• **Assignment**:
With nothing omitted, transcribe the entries exactly as written.
-- The data follows --
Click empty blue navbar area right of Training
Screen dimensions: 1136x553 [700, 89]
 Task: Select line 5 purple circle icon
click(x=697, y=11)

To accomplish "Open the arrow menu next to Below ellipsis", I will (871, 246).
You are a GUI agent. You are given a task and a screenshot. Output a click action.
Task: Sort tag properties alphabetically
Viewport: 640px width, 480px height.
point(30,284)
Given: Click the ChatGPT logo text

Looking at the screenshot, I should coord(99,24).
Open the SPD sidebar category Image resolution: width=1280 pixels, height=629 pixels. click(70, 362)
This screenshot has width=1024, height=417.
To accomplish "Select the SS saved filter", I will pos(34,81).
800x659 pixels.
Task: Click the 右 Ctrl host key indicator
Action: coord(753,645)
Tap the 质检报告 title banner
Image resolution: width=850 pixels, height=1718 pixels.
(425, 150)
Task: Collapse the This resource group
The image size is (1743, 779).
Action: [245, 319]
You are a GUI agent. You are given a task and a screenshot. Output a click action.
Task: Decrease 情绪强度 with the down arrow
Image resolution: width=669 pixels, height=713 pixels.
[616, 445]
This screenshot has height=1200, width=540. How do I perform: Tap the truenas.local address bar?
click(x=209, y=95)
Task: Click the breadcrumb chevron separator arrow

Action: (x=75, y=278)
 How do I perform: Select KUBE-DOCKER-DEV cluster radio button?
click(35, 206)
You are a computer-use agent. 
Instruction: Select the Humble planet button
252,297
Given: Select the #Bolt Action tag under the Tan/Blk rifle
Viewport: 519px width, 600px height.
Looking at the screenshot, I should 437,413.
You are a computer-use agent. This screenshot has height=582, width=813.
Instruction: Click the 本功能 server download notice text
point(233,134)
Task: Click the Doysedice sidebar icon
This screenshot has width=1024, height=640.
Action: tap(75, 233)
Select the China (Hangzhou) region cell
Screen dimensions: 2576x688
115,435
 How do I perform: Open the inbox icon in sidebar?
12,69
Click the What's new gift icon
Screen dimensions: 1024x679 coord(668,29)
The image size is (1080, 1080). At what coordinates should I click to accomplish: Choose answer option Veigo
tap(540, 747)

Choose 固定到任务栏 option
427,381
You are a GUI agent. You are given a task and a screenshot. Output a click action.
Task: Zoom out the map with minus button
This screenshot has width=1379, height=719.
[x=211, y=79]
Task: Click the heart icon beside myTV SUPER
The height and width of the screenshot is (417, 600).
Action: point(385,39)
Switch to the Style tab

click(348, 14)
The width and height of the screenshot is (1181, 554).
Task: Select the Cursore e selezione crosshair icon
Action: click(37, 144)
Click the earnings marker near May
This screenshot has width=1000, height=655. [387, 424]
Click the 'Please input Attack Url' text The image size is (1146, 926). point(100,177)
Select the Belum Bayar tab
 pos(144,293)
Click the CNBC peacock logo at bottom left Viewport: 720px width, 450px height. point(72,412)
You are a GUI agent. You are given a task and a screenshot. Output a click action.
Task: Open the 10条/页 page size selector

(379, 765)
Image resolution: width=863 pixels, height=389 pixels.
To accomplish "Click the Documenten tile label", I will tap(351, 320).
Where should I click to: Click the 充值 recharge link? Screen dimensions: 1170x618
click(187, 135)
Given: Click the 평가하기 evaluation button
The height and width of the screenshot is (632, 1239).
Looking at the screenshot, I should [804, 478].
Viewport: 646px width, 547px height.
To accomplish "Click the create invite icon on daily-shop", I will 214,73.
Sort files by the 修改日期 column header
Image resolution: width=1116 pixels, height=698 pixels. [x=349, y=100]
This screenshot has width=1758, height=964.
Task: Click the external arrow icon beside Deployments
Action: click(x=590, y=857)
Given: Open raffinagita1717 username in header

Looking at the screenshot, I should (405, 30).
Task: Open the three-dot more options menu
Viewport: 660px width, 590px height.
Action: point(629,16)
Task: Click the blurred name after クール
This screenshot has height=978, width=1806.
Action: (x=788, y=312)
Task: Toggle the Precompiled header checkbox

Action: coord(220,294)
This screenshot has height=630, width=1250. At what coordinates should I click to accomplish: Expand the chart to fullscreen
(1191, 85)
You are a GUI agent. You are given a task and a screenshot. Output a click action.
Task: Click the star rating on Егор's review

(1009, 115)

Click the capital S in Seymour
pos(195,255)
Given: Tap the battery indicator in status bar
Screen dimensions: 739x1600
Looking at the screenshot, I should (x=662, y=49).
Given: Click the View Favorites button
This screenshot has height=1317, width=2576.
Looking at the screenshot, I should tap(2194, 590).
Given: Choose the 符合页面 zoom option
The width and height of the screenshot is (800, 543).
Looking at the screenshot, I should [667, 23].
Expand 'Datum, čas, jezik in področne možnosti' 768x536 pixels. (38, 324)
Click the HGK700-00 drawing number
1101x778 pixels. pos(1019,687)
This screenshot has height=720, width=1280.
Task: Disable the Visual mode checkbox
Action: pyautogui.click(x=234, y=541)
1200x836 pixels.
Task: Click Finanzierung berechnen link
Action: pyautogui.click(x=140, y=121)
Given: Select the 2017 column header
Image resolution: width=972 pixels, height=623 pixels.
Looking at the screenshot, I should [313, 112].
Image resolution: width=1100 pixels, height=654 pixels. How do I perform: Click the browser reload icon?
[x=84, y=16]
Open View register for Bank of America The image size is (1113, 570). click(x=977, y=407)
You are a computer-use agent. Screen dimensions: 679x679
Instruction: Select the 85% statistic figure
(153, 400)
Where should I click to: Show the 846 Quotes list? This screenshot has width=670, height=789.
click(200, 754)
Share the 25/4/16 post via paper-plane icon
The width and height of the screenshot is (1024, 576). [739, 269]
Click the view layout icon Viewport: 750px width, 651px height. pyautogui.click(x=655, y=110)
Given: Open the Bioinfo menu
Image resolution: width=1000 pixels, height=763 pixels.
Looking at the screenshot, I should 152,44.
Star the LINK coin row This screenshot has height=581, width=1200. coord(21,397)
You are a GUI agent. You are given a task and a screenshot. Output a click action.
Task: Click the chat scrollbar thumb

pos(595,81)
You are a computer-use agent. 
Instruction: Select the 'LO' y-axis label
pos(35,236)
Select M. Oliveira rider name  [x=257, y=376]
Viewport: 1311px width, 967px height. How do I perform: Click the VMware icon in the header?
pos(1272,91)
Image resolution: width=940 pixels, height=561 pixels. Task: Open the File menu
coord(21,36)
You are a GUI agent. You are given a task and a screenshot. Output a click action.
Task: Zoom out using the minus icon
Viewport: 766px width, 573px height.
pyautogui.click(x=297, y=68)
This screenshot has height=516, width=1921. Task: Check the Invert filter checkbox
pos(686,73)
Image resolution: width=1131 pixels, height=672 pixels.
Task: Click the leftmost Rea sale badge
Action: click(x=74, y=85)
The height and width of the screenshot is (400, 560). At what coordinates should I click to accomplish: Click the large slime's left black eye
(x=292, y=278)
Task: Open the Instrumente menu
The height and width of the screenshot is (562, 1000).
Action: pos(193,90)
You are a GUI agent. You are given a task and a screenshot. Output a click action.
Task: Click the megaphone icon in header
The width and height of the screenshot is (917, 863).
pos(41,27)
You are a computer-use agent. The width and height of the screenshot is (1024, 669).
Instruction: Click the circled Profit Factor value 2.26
-- The data concluded --
• **Response to the exercise**:
Click empty blue navbar area right of Training
Screen dimensions: 1136x553 [700, 89]
 Task: Select line 5 purple circle icon
click(x=697, y=11)

To accomplish "Open the arrow menu next to Below ellipsis", I will (871, 246).
You are a GUI agent. You are given a task and a screenshot. Output a click action.
Task: Sort tag properties alphabetically
Viewport: 640px width, 480px height.
point(30,284)
Given: Click the ChatGPT logo text

Looking at the screenshot, I should coord(99,24).
Open the SPD sidebar category Image resolution: width=1280 pixels, height=629 pixels. click(70, 362)
This screenshot has width=1024, height=417.
To accomplish "Select the SS saved filter", I will pos(34,81).
800x659 pixels.
Task: Click the 右 Ctrl host key indicator
Action: coord(753,645)
Tap the 质检报告 title banner
Image resolution: width=850 pixels, height=1718 pixels.
(425, 150)
Task: Collapse the This resource group
The image size is (1743, 779).
Action: [245, 319]
You are a GUI agent. You are given a task and a screenshot. Output a click action.
Task: Decrease 情绪强度 with the down arrow
Image resolution: width=669 pixels, height=713 pixels.
[616, 445]
This screenshot has height=1200, width=540. How do I perform: Tap the truenas.local address bar?
click(x=209, y=95)
Task: Click the breadcrumb chevron separator arrow

Action: (x=75, y=278)
 How do I perform: Select KUBE-DOCKER-DEV cluster radio button?
click(35, 206)
You are a computer-use agent. 
Instruction: Select the Humble planet button
252,297
Given: Select the #Bolt Action tag under the Tan/Blk rifle
Viewport: 519px width, 600px height.
Looking at the screenshot, I should 437,413.
You are a computer-use agent. This screenshot has height=582, width=813.
Instruction: Click the 本功能 server download notice text
point(233,134)
Task: Click the Doysedice sidebar icon
This screenshot has width=1024, height=640.
Action: tap(75, 233)
Select the China (Hangzhou) region cell
Screen dimensions: 2576x688
115,435
 How do I perform: Open the inbox icon in sidebar?
12,69
Click the What's new gift icon
Screen dimensions: 1024x679 coord(668,29)
The image size is (1080, 1080). At what coordinates should I click to accomplish: Choose answer option Veigo
tap(540, 747)

Choose 固定到任务栏 option
427,381
You are a GUI agent. You are given a task and a screenshot. Output a click action.
Task: Zoom out the map with minus button
This screenshot has width=1379, height=719.
[x=211, y=79]
Task: Click the heart icon beside myTV SUPER
The height and width of the screenshot is (417, 600).
Action: point(385,39)
Switch to the Style tab

click(348, 14)
The width and height of the screenshot is (1181, 554).
Task: Select the Cursore e selezione crosshair icon
Action: click(37, 144)
Click the earnings marker near May
This screenshot has width=1000, height=655. [387, 424]
Click the 'Please input Attack Url' text The image size is (1146, 926). point(100,177)
Select the Belum Bayar tab
 pos(144,293)
Click the CNBC peacock logo at bottom left Viewport: 720px width, 450px height. point(72,412)
You are a GUI agent. You are given a task and a screenshot. Output a click action.
Task: Open the 10条/页 page size selector

(379, 765)
Image resolution: width=863 pixels, height=389 pixels.
To accomplish "Click the Documenten tile label", I will tap(351, 320).
Where should I click to: Click the 充值 recharge link? Screen dimensions: 1170x618
click(187, 135)
Given: Click the 평가하기 evaluation button
The height and width of the screenshot is (632, 1239).
Looking at the screenshot, I should [804, 478].
Viewport: 646px width, 547px height.
To accomplish "Click the create invite icon on daily-shop", I will 214,73.
Sort files by the 修改日期 column header
Image resolution: width=1116 pixels, height=698 pixels. [x=349, y=100]
This screenshot has width=1758, height=964.
Task: Click the external arrow icon beside Deployments
Action: click(x=590, y=857)
Given: Open raffinagita1717 username in header

Looking at the screenshot, I should (405, 30).
Task: Open the three-dot more options menu
Viewport: 660px width, 590px height.
Action: point(629,16)
Task: Click the blurred name after クール
This screenshot has height=978, width=1806.
Action: (x=788, y=312)
Task: Toggle the Precompiled header checkbox

Action: coord(220,294)
This screenshot has height=630, width=1250. At what coordinates should I click to accomplish: Expand the chart to fullscreen
(1191, 85)
You are a GUI agent. You are given a task and a screenshot. Output a click action.
Task: Click the star rating on Егор's review

(1009, 115)

Click the capital S in Seymour
pos(195,255)
Given: Tap the battery indicator in status bar
Screen dimensions: 739x1600
Looking at the screenshot, I should (x=662, y=49).
Given: Click the View Favorites button
This screenshot has height=1317, width=2576.
Looking at the screenshot, I should tap(2194, 590).
Given: Choose the 符合页面 zoom option
The width and height of the screenshot is (800, 543).
Looking at the screenshot, I should [667, 23].
Expand 'Datum, čas, jezik in področne možnosti' 768x536 pixels. (38, 324)
Click the HGK700-00 drawing number
1101x778 pixels. pos(1019,687)
This screenshot has height=720, width=1280.
Task: Disable the Visual mode checkbox
Action: pyautogui.click(x=234, y=541)
1200x836 pixels.
Task: Click Finanzierung berechnen link
Action: pyautogui.click(x=140, y=121)
Given: Select the 2017 column header
Image resolution: width=972 pixels, height=623 pixels.
Looking at the screenshot, I should [313, 112].
Image resolution: width=1100 pixels, height=654 pixels. How do I perform: Click the browser reload icon?
[x=84, y=16]
Open View register for Bank of America The image size is (1113, 570). click(x=977, y=407)
You are a computer-use agent. Screen dimensions: 679x679
Instruction: Select the 85% statistic figure
(153, 400)
Where should I click to: Show the 846 Quotes list? This screenshot has width=670, height=789.
click(200, 754)
Share the 25/4/16 post via paper-plane icon
The width and height of the screenshot is (1024, 576). [739, 269]
Click the view layout icon Viewport: 750px width, 651px height. pyautogui.click(x=655, y=110)
Given: Open the Bioinfo menu
Image resolution: width=1000 pixels, height=763 pixels.
Looking at the screenshot, I should 152,44.
Star the LINK coin row This screenshot has height=581, width=1200. coord(21,397)
You are a GUI agent. You are given a task and a screenshot. Output a click action.
Task: Click the chat scrollbar thumb

pos(595,81)
You are a computer-use agent. 
Instruction: Select the 'LO' y-axis label
pos(35,236)
Select M. Oliveira rider name  [x=257, y=376]
Viewport: 1311px width, 967px height. How do I perform: Click the VMware icon in the header?
pos(1272,91)
Image resolution: width=940 pixels, height=561 pixels. Task: Open the File menu
coord(21,36)
You are a GUI agent. You are given a task and a screenshot. Output a click action.
Task: Zoom out using the minus icon
Viewport: 766px width, 573px height.
pyautogui.click(x=297, y=68)
This screenshot has height=516, width=1921. Task: Check the Invert filter checkbox
pos(686,73)
Image resolution: width=1131 pixels, height=672 pixels.
Task: Click the leftmost Rea sale badge
Action: click(x=74, y=85)
The height and width of the screenshot is (400, 560). At what coordinates should I click to accomplish: Click the large slime's left black eye
(x=292, y=278)
Task: Open the Instrumente menu
The height and width of the screenshot is (562, 1000).
Action: pos(193,90)
You are a GUI agent. You are given a task and a screenshot. Output a click action.
Task: Click the megaphone icon in header
The width and height of the screenshot is (917, 863).
pos(41,27)
You are a computer-use agent. The width and height of the screenshot is (1024, 669).
Instruction: Click the circled Profit Factor value 2.26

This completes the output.